Tampa Bay head coach Jon Cooper was adamant regarding his desire for his team to compete more in the second game of the Eastern Conference finals. Cooper certainly received what he called for as Tyler Johnson and Alex Killorn combined for five goals in a 6-2 Lightning win.
After the game Cooper indicated he received his wish. “In think in game one we participated in a hockey game,” said Cooper. “In game two we came to win a hockey game.”
Despite the wide disparity on the scoreboard, this was a contest in doubt for 43 minutes. Alain Vigneault’s Rangers carried the play for most of the night, but were done in by sporadic poor choices, poor coverage and at times; less-than-ordinary goaltending.
Arguably without the benefit of the scoreboard observers might have watched the Rangers outshoot the Lightning by a 37-26 margin and declared them the winner based on the wide advantage of opportunities and chances.
However flash and dash wouldn’t do it for the New Yorkers as events conspired against them. It started to go bad when the Rangers seemingly had a chance to take the lead. Successive penalties by Tampa Bay’s Brian Boyle and James Garrison presented the Rangers with a 67 second five-on-three opportunity.
Tampa had nearly killed the first portion of the Rangers two-man advantage but with time expiring in Boyle’s penalty the Lightning received the game’s first break.
It started innocently when New York’s Martin St. Louis couldn’t handle the puck at the point. St. Louis couldn’t recover and tried to back-check after Killorn head-manned the puck to Johnson.
St. Louis did manage to get into the vicinity of the play and after Johnson shot once, and tapped at the rebound, the Rangers veteran crashed into goaltender Hendrik Lundqvist and the post. St. Louis’ momentum was such it caused the net to go off the moorings.
Initially referee Kelly Sutherland claimed the puck did not cross the goal line prior to the net leaving its’ moorings and waved off the goal. But after a video review Sutherland reversed his call and the Bolts were awarded a short-handed goal.
But the lead would not hold, slightly over three minutes later Chris Kreider would draw his Rangers even when he slid the puck past Tampa’s Ben Bishop. Dan Boyle started the sequence when he fired a shot on goal which was deflected on the way by St. Louis. Bishop made the difficult initial stop, but defenseman Victor Hedman errantly placed the puck where Kreider could direct it in.

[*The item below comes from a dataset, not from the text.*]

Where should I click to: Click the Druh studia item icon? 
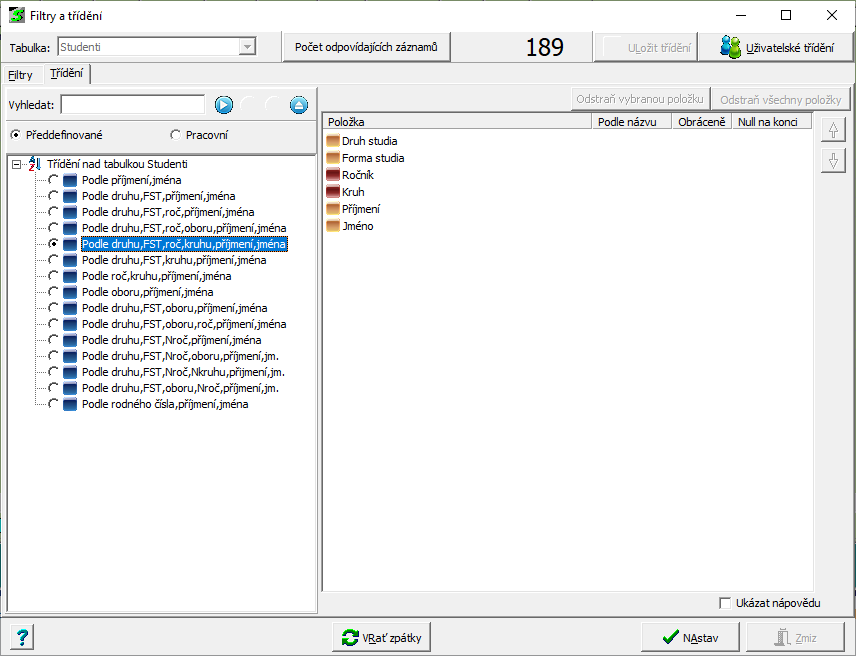[333, 141]
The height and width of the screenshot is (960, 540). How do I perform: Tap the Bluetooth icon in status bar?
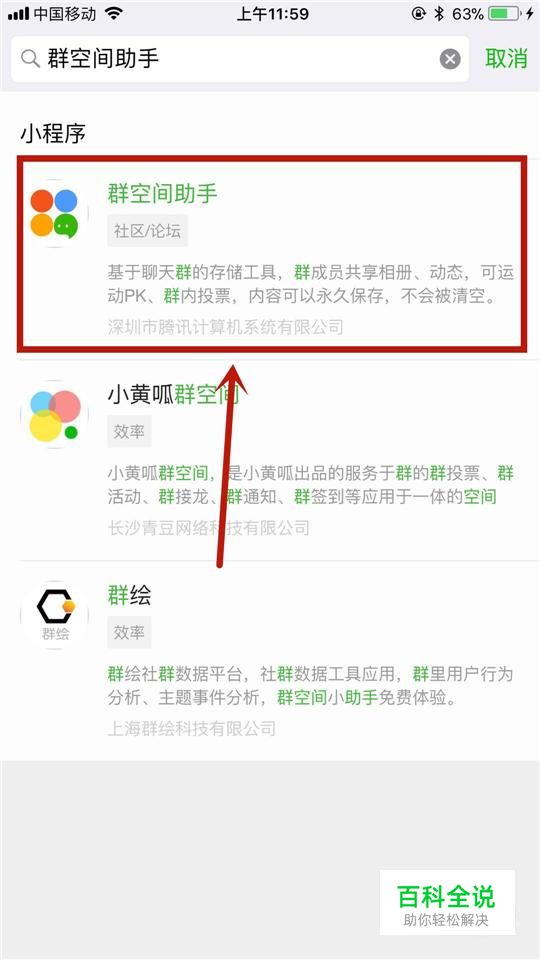pos(439,13)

It was at this point where Johnson would take the game over. The league’s leading scorer in the playoffs notched his second goal of the night when he sniped the top corner off a feed from Steven Stamkos. Johnson completed his hat trick when he crashed the net for the second time and poked in a rebound.
“The bigger the game the bigger he (Johnson) plays,” said Cooper. “He put the team on his back and we all followed.”
Yet the game was still in question and would be placed in doubt when Derek Stepan banked a shot of Tampa defenseman Braydon Coburn with slightly over five minutes left to bring the Rangers back within a score.
After a Rangers run to close the second period it appeared it would be a matter of time before the home squad knotted the score.
Jesper Fast nearly did exactly that with Stepan in the box for tripping Ondrej Palat. Skating shorthanded the Rangers nearly equaled Tampa’s shorthanded fete with the game-tying goal.
New York’s Rich Nash broke in on Bishop and placed a shot in a place where the rebound could not be controlled. The puck bounded to Fast who was denied by a stunning leg save by Bishop. Fast’s shot would be the high-water mark of the Rangers comeback bid.
Shortly thereafter Killorn notched his first of the evening off a great cross-ice pass feed from Stamkos. Stamkos would add a tally of his own off a deflection of a Coburn shot and Killorn completed the scoring with a wrister past Lundqvist.
Three Stars of the Night
First Star: Tyler Johnson, Tampa Bay. A true no-brainer here. Johnson had the golden touch and passed Anaheim’s Corey Perry by a point in the league’s scoring race.
Cooper was effusive in his praise for Johnson. “You walk into that kid’s house and you look at the trophy mantle; and all you see is the trophies that kid has won. The Memorial Cup, The Calder Cup, World Juniors, winning follows that kid.”
Second Star: Ben Bishop, Tampa Bay. I am different with the office game stars here. Bishop made 35 stops; some of a very difficult nature. If he doesn’t make the stop on Fast early in the third period this game could have had a different outcome.
Third Star: Alex Killorn, Tampa Bay. Only Valtteri Filppula (21:22) saw more ice time up front for Tampa in the second game of the series. Killorn played in 20:42 of the contest, scored twice and kick-started the Lightning with his head-man pass to Johnson to key the game’s first goal. It wasn’t mentioned by the broadcast crew, but his stick work against St. Louis while Johnson was breaking away was…helpful.